彼に聞こえるようにわざと大きな声でそう言うと、重たく見える黒々としているドアが鈍い音を立ててゆっくり開いた。そこにはいつも見ることのない、前髪をゴムでくくってちょんまげにしている達月くんがそこにいた。何だその可愛さしかない髪型は。というツッコミを心の中で決め、達月くんの顔を見た瞬間、さっきまで私を覆っていた恐怖心が勢いよくどこかへ飛んでいった。初めてちゃんと見る彼の顔と目が合うと、私はそれだけで心臓が速く動き始めた。あまりにも綺麗な顔立ちに目が離さないでいると、彼は困ったように眉をひそめた。
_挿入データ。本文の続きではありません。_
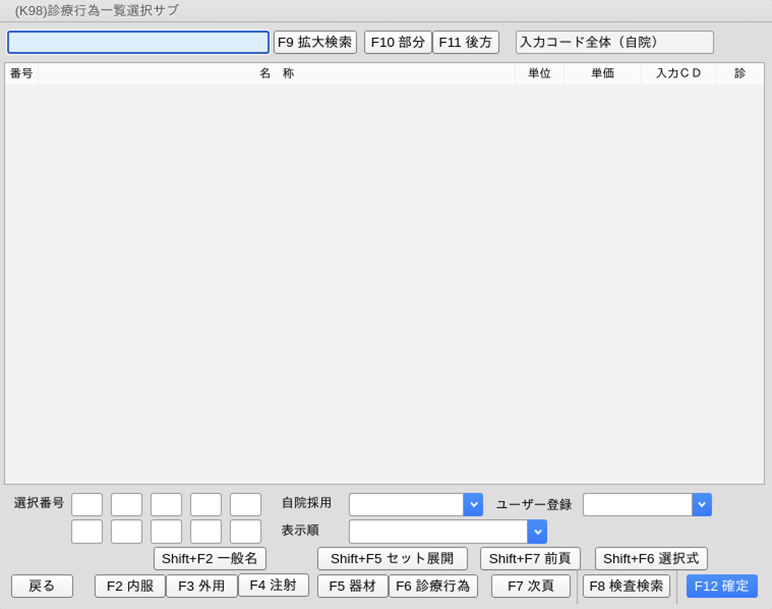Viewport: 772px width, 609px height.
Task: Focus the search text input field
Action: 138,42
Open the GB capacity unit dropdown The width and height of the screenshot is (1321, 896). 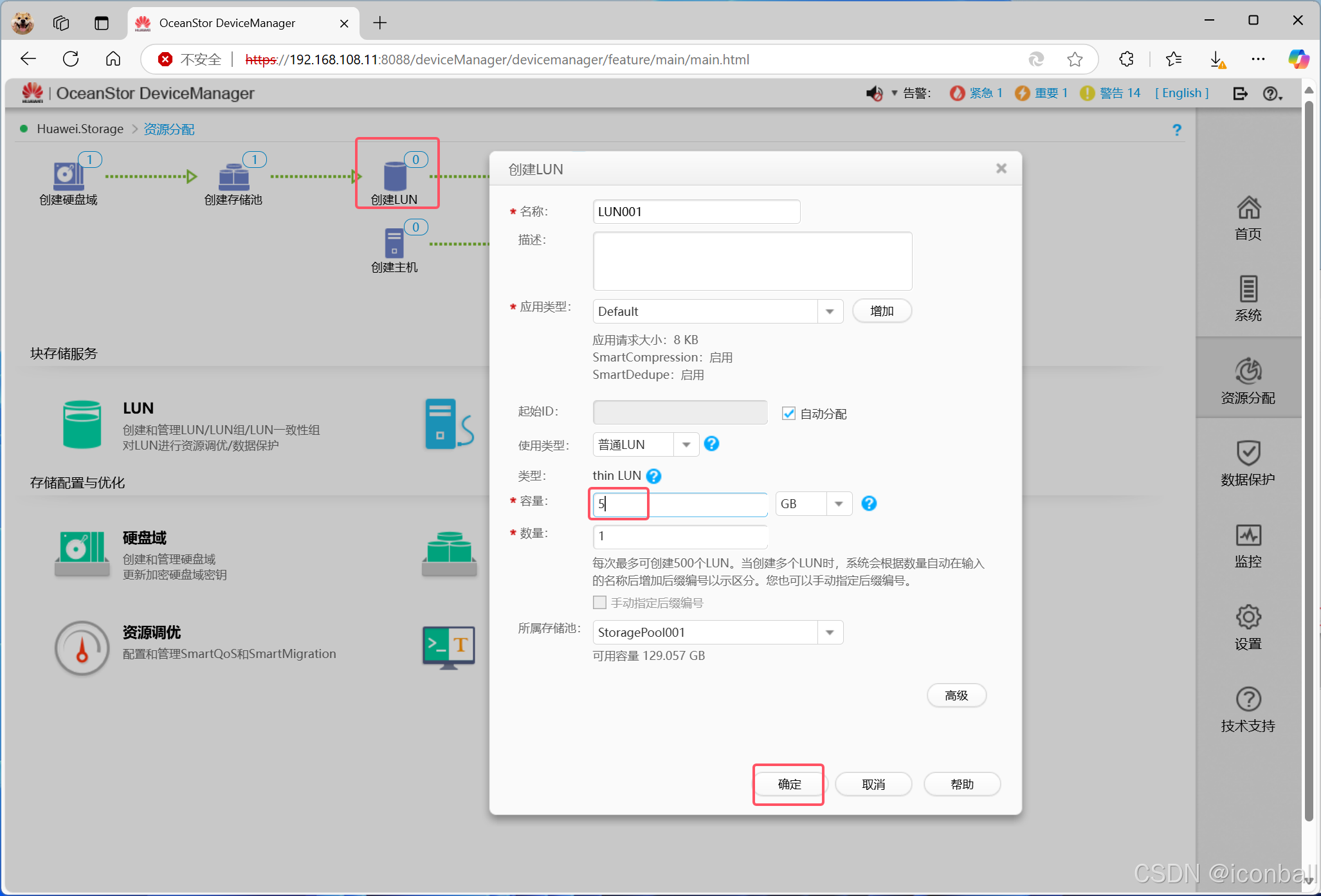click(x=839, y=504)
 「よく怖いのにここまで来たね。しかもこんな時間に」

 「だ、だって……! 達月くんが急に帰っちゃうから」

 「1人になりたいって言ったじゃん」

 「わ、私もその気持ちは分かるけど、やっぱり、何か、ほっとけなくて」


必死に心を落ち着かせながら彼に言葉を届けると、彼は何かを考えるように腕を組んで目線を少し上にした。そして何かを思いついたように口が開いた。


 「けど、わざわざありがとう。時間も遅いし危ないからここに入って」

 「あ、ありがとう。じゃあお言葉に甘えて。お邪魔します……」


そこに入ったその瞬間、彼からいつも香る石けんのようないい匂いの風が私を通り抜けていった。心臓の音が彼に聞かれてしまうのではないかと思うほど大きく聞こえてくる。彼はそんな私の状況など知っているはずのない、いつもと同じ表情のない顔で私の足元にベージュのスリッパを置いた。それは底が少し分厚い、あまり見ないつくりのスリッパだった。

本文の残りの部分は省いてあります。